This is part of my coursework for Data Analysis Tools.
I am using Python to analyse the data available from Gapminder. I want to compare the suicide rates against alcohol consumption for the countries in the data set. Both response variable (suicide rate per 100000) and explanatory variable (alcohol consumption per adult in litres) are quantitative variables, and so Pearson correlation coefficient (r) can be used.
The scatterplot for the two variables seems to show a positive linear correlation:
The correlation coefficient is 0.35, indicating a weak positive linear correlation.
The r2 value is 0.12, indicating that only 12% of the variability in the suicide rate is due to alcohol consumption.
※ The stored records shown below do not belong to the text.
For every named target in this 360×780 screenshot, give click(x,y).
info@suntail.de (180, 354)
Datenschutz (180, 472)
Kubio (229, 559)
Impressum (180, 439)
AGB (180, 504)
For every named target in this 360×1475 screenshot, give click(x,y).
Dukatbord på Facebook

The p-value is 7.31e-07, or 0.000000731, indicating that the correlation is highly significant.
This suggests that an increased alcohol consumption in a country is correlated with an increase in the recorded suicide rate, although the relationship is not very strong.
It’s impossible to say whether this is causal (high consumption of alcohol leads to an increase in suicide) or other factors are involved (for example, a high rate of depression could cause both alcoholism and suicide).
#import data analysis package
import matplotlib.pyplot as plt
# bug fix for display formats to avoid run time errors
pandas.set_option(‘display.float_format’, lambda x:’%f’%x)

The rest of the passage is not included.